8. Your books do stick with a reader. I’m proof of that. Any advice for aspiring writers?

Read tons. Write tons. Believe in what you’re writing. Write what interests you, not just what’s popular or current. Learn the fundamentals: grammar, spelling, and punctuation. Don’t be afraid to fail… the more you write, the better you’ll become. Be daring!

9. What are you working on now?

It’s a fairly ambitious project titled ‘The Stone Age’. It’s set in the ’70’s, about three children growing up in Upstate New York. The title refers to a terrifying incident that happens to them that sets their childhood in stone and establishes who they become as adults. There’s love, betrayal, and a very human monster who shapes their lives. I’ve wanted to write something about childhood for a long time, about all its frailties and innocence, and how it fades into adulthood but never completely leaves. I can’t say more than that, but I think it’s going to be pretty substantial book.

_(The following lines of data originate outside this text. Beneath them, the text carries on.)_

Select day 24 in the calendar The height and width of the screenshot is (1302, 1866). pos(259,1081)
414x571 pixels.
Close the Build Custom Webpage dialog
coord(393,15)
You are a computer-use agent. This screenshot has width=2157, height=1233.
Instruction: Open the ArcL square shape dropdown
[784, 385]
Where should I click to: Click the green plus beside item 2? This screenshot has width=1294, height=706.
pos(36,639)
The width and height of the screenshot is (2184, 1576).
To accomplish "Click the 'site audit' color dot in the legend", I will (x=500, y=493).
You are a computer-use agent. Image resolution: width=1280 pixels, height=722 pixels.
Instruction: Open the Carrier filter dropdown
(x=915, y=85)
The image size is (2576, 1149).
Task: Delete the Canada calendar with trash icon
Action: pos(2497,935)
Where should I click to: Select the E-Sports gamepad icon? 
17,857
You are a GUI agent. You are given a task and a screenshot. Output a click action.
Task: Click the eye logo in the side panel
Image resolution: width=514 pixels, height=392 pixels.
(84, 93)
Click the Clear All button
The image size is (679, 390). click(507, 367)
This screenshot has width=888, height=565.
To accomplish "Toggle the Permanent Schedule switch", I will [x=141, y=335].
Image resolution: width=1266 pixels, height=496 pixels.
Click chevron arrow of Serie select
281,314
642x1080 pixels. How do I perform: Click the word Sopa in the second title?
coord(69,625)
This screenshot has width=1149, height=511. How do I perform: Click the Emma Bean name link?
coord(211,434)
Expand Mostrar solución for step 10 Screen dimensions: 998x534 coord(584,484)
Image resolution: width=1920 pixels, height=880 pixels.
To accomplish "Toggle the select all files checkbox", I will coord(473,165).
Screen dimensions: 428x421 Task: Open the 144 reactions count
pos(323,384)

10. Give us a teaser for one of your books.

This one comes from “Ordinary Handsome”. It’s a few quiet moments between the main character Jimmy and his dying wife. His confidence is badly shaken after a botched getaway, and his heart is breaking.

I kissed Arlene goodnight. The room was shrouded with blankets and black curtains. A dull 40-watt light bulb constantly shone on her night table, displaying a cluster of pill bottles and cups of stale water. Her forehead was warm, and her hair dull and fine. Her breathing was steady but shallow. The skin on her face looked too tight. And her hair smelled like black tea. I don’t remember if that was its natural smell or if it’s just a never-ending memory, a smell concocted from the drugs and the sweat of dying. I think her hair always had that smell, and it was something always uniquely Arlene. I don’t remember a time when she wasn’t dying.

I can’t tell you how much my heart broke with every goodnight kiss. I sat beside her for a few minutes each night and stroked her hair. I don’t know if she knew I was there, or even sensed it, but it calmed me. I would cup the side of her face and, though it was always damp and somehow greasy, I could feel the soft underneath-skin, the skin I caressed and kissed and marveled over. Minutes would turn to more minutes until I was afraid to leave her, afraid to stay. I don’t know that I had the courage to see her – feel her – die in my presence. I think that kind of courage was beyond me. But I would. I wanted her last physical perception to be my hand stroking her hair, with a kindness that let her know I was still amazed that she chose to be with me at all.”

newauthorpicblSteven Baird – Short Bio 

Steven Baird is an author, amateur photographer, and 36-year newspaper compositor. He does not like speaking of himself in the first person. He has published three novels, including his latest, A Very Tall Summer, and has been writing since the age of 10. He is a slow writer.

Steven is a native Canadian living in southwest Virginia with his wife Angela, a horse, dog, cat, and a Neurotic Band of Chickens (their official stage name). He does not take himself as seriously as his portrait would suggest.